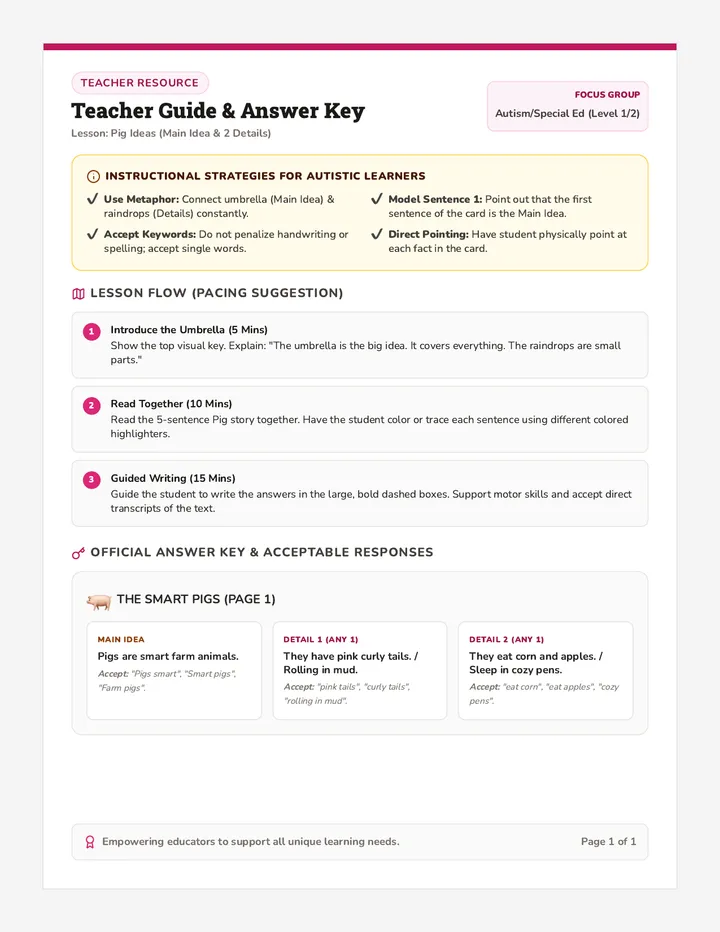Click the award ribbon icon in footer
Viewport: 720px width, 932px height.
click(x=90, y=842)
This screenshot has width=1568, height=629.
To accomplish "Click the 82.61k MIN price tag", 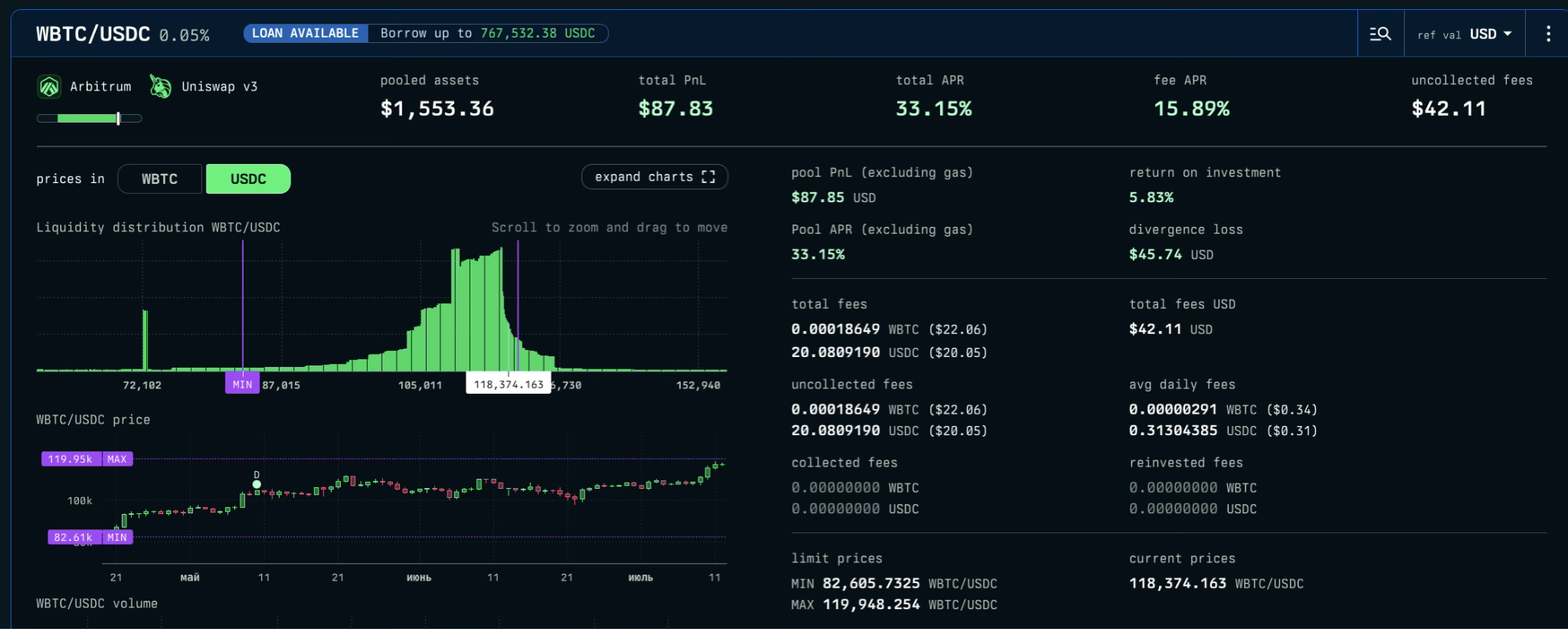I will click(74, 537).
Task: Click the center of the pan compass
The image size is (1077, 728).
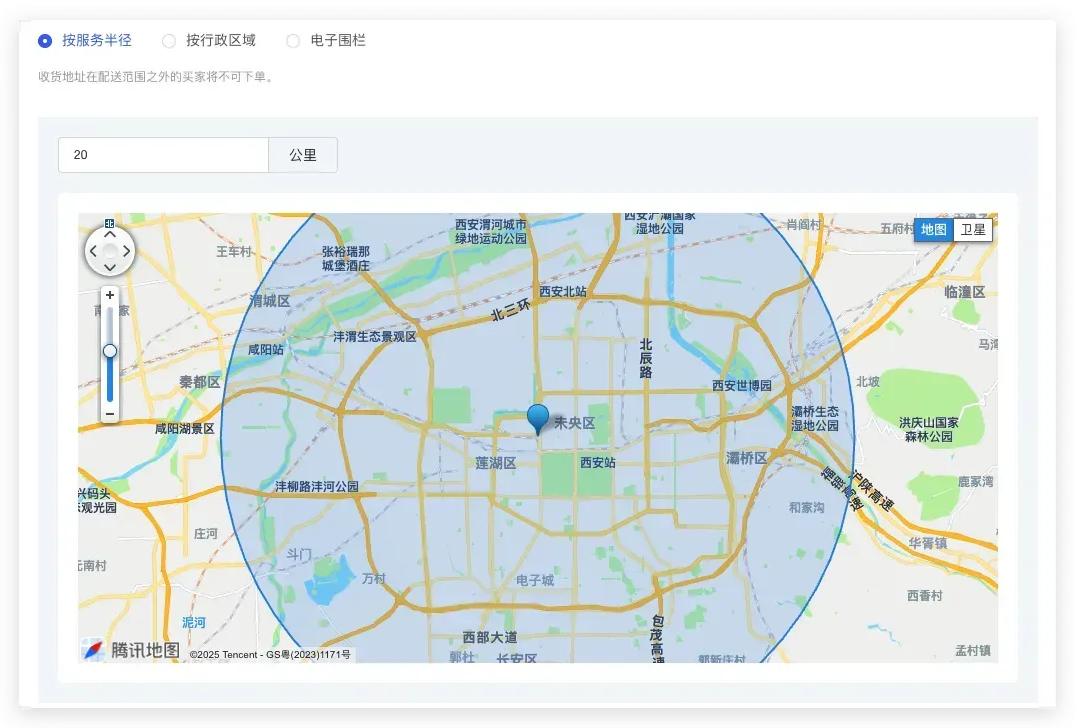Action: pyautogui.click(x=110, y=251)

:: WHAT IS NEEDED ::
With the pictures left out, copy exactly the lines from the line holding "Task: Click the center of the pan compass" through the final line of the records, including both.

:: ANSWER BOX ::
Task: Click the center of the pan compass
The image size is (1077, 728).
Action: pyautogui.click(x=110, y=251)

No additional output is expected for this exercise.